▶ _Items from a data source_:
------------------------

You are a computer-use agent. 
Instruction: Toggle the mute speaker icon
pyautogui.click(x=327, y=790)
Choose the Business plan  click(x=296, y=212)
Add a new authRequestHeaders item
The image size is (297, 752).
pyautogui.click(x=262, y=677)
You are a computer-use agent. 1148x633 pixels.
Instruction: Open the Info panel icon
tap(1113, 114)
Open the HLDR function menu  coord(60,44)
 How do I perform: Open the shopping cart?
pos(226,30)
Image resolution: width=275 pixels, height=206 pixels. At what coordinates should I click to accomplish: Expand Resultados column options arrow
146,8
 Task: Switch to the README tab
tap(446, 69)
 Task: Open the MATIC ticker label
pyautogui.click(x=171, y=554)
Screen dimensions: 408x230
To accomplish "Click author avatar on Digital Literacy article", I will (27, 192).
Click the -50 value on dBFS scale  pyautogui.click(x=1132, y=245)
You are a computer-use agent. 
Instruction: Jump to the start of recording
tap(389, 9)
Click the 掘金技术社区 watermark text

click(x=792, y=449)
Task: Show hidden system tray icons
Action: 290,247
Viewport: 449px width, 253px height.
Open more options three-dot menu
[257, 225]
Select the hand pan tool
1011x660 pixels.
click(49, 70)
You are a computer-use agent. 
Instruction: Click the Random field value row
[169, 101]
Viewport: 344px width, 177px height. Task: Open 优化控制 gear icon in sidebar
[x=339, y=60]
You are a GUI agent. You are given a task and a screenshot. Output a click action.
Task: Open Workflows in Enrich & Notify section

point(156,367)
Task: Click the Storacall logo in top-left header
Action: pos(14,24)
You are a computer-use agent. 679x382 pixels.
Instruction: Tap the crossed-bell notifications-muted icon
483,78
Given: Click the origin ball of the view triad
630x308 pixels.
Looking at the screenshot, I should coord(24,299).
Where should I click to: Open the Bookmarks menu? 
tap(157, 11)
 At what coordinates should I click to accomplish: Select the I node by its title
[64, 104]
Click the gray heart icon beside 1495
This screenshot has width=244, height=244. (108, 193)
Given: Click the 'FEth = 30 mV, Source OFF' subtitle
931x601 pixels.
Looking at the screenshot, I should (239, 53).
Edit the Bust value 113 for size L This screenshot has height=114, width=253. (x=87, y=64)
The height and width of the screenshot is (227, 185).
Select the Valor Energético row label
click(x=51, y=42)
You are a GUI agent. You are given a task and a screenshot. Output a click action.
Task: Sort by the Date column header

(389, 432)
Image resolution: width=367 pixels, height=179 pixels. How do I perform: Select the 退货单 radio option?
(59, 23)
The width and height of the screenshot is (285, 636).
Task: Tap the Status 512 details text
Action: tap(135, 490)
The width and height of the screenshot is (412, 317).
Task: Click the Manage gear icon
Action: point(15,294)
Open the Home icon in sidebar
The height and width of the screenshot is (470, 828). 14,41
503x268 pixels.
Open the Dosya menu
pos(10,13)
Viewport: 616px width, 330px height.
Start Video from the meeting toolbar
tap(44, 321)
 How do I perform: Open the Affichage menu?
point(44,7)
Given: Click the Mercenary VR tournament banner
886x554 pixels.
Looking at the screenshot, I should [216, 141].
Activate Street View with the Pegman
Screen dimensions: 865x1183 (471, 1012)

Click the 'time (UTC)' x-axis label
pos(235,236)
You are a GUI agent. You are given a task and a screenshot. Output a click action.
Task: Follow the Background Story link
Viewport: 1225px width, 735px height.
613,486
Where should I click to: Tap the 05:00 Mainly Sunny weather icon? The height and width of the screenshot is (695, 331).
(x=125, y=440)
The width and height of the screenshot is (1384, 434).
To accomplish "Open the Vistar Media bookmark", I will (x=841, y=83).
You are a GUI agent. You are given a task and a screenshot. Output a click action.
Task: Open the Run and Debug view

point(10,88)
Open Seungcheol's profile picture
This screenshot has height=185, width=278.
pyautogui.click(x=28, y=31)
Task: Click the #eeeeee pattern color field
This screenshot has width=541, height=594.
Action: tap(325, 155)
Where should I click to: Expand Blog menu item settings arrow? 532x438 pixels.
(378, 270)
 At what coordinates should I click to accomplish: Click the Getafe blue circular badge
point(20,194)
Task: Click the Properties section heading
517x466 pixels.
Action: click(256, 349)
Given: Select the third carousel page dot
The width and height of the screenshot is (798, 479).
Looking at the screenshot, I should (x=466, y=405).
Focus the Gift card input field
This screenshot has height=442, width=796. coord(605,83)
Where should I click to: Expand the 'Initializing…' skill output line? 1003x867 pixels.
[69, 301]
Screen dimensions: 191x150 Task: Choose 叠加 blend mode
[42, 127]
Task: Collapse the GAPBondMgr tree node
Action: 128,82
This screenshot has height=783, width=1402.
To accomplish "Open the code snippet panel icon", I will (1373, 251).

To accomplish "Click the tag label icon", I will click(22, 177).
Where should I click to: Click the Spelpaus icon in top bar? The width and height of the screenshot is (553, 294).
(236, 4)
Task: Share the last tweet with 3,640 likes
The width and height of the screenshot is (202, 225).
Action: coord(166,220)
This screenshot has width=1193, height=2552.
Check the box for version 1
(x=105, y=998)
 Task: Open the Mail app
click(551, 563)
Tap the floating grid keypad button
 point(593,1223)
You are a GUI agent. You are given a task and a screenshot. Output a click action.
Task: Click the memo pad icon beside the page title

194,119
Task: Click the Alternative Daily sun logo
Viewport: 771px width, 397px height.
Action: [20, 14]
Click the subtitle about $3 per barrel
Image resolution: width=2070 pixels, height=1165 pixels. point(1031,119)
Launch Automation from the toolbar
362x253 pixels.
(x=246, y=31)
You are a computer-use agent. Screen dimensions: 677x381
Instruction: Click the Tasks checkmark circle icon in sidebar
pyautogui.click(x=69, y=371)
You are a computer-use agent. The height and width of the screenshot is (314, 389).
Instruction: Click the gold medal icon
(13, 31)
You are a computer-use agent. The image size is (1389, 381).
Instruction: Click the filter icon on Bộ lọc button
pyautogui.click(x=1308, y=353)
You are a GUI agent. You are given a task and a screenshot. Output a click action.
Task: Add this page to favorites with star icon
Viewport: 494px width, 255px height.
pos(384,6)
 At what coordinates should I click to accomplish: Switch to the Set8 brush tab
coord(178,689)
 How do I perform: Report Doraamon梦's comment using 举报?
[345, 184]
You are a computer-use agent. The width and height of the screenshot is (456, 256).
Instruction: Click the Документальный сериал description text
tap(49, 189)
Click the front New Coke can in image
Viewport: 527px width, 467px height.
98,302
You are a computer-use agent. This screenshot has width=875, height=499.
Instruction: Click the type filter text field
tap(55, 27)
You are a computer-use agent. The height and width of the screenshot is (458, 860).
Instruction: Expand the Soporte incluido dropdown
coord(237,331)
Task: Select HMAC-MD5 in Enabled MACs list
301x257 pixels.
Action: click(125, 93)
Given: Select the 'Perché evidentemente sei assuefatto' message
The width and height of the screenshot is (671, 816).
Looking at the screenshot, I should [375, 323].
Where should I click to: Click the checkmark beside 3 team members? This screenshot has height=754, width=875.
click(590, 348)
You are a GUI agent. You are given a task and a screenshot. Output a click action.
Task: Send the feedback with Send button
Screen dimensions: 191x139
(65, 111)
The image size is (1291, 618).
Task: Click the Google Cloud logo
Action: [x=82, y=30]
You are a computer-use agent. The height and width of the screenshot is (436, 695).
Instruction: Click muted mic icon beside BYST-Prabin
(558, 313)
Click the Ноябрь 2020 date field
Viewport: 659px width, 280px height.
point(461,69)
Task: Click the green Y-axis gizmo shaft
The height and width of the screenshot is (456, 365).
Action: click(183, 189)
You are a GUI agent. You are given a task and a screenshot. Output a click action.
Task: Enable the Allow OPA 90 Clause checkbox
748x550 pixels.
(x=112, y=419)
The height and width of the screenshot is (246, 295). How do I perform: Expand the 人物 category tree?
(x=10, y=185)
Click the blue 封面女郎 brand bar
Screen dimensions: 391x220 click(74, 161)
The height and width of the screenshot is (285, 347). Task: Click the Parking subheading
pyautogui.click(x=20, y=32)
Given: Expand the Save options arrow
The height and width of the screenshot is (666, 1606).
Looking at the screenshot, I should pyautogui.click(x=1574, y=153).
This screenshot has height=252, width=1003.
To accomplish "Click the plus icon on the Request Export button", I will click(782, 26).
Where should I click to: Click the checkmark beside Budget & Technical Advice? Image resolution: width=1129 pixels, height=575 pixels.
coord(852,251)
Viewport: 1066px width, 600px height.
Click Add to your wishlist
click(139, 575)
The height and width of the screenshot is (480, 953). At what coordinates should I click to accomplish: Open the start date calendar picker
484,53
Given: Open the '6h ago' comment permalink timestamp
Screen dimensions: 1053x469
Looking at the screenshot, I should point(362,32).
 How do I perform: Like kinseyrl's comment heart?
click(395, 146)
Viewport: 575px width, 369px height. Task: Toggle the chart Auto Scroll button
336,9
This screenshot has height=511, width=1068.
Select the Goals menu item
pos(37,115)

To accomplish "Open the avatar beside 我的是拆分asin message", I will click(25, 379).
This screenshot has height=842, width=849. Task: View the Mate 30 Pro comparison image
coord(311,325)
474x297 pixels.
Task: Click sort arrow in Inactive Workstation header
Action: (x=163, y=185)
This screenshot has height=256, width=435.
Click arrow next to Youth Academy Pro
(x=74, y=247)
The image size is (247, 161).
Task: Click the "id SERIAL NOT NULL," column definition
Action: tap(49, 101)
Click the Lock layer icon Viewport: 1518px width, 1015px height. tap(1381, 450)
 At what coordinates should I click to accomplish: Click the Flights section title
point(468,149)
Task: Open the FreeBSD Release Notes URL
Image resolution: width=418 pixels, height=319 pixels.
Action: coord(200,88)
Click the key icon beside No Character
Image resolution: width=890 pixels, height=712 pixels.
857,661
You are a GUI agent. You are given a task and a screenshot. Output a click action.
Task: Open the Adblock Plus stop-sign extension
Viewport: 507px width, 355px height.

------------------------

▶ _Task description_:
Begin at the first line of the records above and quote every line verbatim through the one that contains "Open the HLDR".

▶ _Your solution_:
You are a computer-use agent. 
Instruction: Toggle the mute speaker icon
pyautogui.click(x=327, y=790)
Choose the Business plan  click(x=296, y=212)
Add a new authRequestHeaders item
The image size is (297, 752).
pyautogui.click(x=262, y=677)
You are a computer-use agent. 1148x633 pixels.
Instruction: Open the Info panel icon
tap(1113, 114)
Open the HLDR function menu  coord(60,44)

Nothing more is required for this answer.